What most of us may have underestimated, dazed as we were by the marvellous decision made by so many of us, was that the faithful, for perhaps the first time in 18 centuries of church history, were showing leadership to the hierarchy. Not since the early days of our faith had ordinary people moved so decisively away from, and in advance of, hierarchical thinking.
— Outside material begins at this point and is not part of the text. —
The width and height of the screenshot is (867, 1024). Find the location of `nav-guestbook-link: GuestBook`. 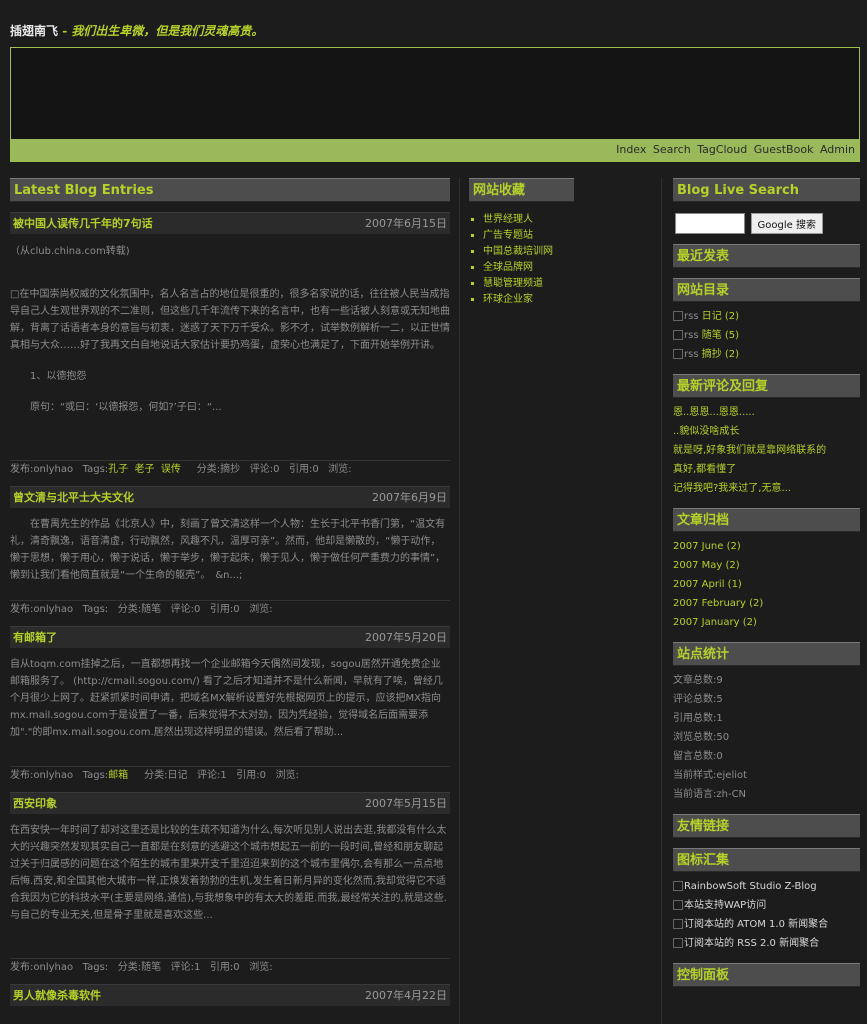

nav-guestbook-link: GuestBook is located at coordinates (784, 150).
The referendum could not have been passed were it not for the votes of believers, many of whom probably knew their own courage but perhaps underestimated their own impact. None of us, on that sunny day when joy was unconfined in the quadrangle at Dublin Castle, could ever have imagined a pope endorsing same-sex unions in the way Pope Francis has done this week, saying “homosexual people have the right to be in a family. They are children of God.”

‘Intrinsic evil’

Nobody could have imagined it because the church gave every indication of affirming at every available point its doctrinal view of “homosexuality” as an intrinsic evil.

Two years ago when the World Meeting of Families was held in the RDS Dublin, I stood outside the gates with a rainbow choir, specially assembled for the occasion, to protest at the exclusion of LGBTI families from the event. Those organising the global meeting had been provided with many opportunities to include us.
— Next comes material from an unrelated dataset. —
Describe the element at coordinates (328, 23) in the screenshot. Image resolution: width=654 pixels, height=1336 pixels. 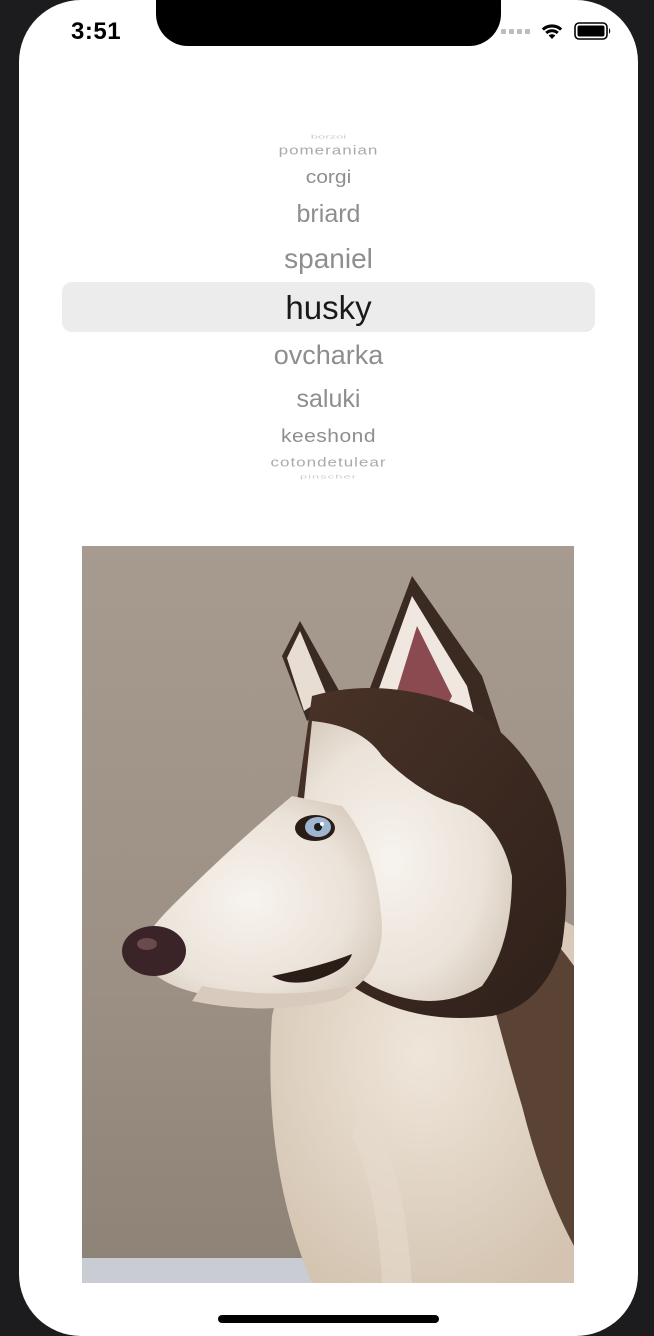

There is absolutely no ambiguity. None, not a smidgeon

They ignored us. We were to be as absent as I had been from the family of the church for three-quarters of my life. Right down to not having a stand explaining our role within the church. Hear no intrinsic evil, see no intrinsic evil . . .

It was infinitely painful to me as a believer, as a committed Catholic, to be excluded, as were all LGBTI+ Catholic families excluded, from an occasion that purported to celebrate all that is good about family.

The rainbow choir gathered and we sang and some of us wept. We wept at the caricature that continued to be presented by the powers that be within the church, when the faithful, it seemed to us, had long moved beyond that caricature.

Outdated church view

Now, it would appear that one man at the top of all of that prejudice, all of that discrimination, all of that stereotyping and contempt and condemnation, is prepared to reject the extension into civil society of that outdated church view. (Indeed, it would seem he was prepared to reject it more than a year ago as the comments are reported to come from an interview recorded last year.)

By taking such a stand, Pope Frances is emphatically contradicting the position of his predecessor, Pope Benedict, who as Cardinal Joseph Ratzinger, in his capacity as head of the Congregation for the Doctrine of Faith, promoted the view in a 2003 document that the church could never approve of homosexual behaviour or legal recognition for homosexual unions.

This week, Pope Francis did precisely what Ratzinger had sought to prohibit. There is no nuance whatsoever in the pope’s words when he says: “What we have to have is a civil union law; that way they are legally covered.”

Pope Francis has often spoken off the cuff, sometimes carelessly and ambiguously on the subject of homosexuality, raising hopes only for them to be dashed by Vatican retraction. This is different. There is absolutely no ambiguity. None, not a smidgeon. He really has lit a touch-paper that will set off a conflagration in certain resistant quarters in the church.

But documentaries can be dismissed. Handcrafted documents shaping the policy and thinking of the church cannot be so dismissed. We have to hope that the pope, as the supreme legislative authority in the Catholic Church, will follow up his first and welcome challenging of generations of cruel contempt and exclusion with a document that sets out the implications of his comments for Catholic teaching.